Minor league affiliations
- Previous classes: D (1903–1905, 1907–1910, 1934); C (1906, 1911–1916);
- League: Northern League (1903–1905, 1908, 1913–1916, 1934)
- Previous leagues: Central International League (1912); Minnesota–Wisconsin League (1909–1911); Northern-Copper Country League (1906–1907);

Minor league titles
- League titles: 1904, 1905, 1909, 1912, 1914

Team data
- Previous names: Duluth Cardinals (1903)
- Previous parks: Athletic Park (1903–1916, 1934)

= Duluth White Sox =

The Duluth White Sox were a minor league baseball team based in Duluth, Minnesota, that played from 1903 to 1916, and in 1934. The team played in the Northern League (1903–1905, 1908, 1913–1916, 1934), Northern-Copper Country League (1906–1907), Minnesota–Wisconsin League (1909–1911) and Central International League (1912).

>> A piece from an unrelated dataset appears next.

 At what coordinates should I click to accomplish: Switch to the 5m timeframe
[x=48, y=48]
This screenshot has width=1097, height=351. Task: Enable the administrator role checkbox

The team was known as the "Cardinals" in 1903. When professional baseball returned to Duluth in 1934 after 18 years, the name White Sox was used for one season before the team became the Duluth Dukes. The team played its home games at Athletic Park.

==League championships==
- Northern League -- 1904, 1905, 1914
- Minnesota–Wisconsin League -- 1909
- Central International League -- 1912

==Major League players==
- 1903 -- Hank Gehring, Lee Quillin
- 1904 -- Art Ball, Hank Gehring, Joe Koukalik, Frank Martin, Lee Quillin, Newt Randall
- 1905 -- Cy Neighbors
- 1906 -- Frank Moore
- 1907 -- None
- 1908 -- Jack Ness, Larry Pratt
- 1909 -- Dave Bancroft, Hooks Dauss, Don Marion, Otto Miller
- 1910 -- George Anderson, Hooks Dauss, Don Marion
- 1911 -- Elmer Miller, Gene Woodburn
- 1912 -- Red Bluhm, Elmer Miller
- 1913 -- Elmer Miller, Hank Schreiber, Elmer Smith
- 1914 -- George Cunningham, Harry Wolfe
- 1915 -- Harry Wolfe
- 1916 -- Rube Ehrhardt, Mike Menosky, Hank Schreiber, Bill Webb, Frank Withrow, Harry Wolfe
- 1934 -- None

==National Baseball Hall of Fame players==
- Dave Bancroft -- played for the White Sox briefly in 1909 before moving on to the Superior Drillers, also in the Minnesota–Wisconsin League.

==Other notable players==
- Frank Lausche -- Ohio politician played for the White Sox in 1916. He was a Mayor of Cleveland, Governor of Ohio, and United States Senator.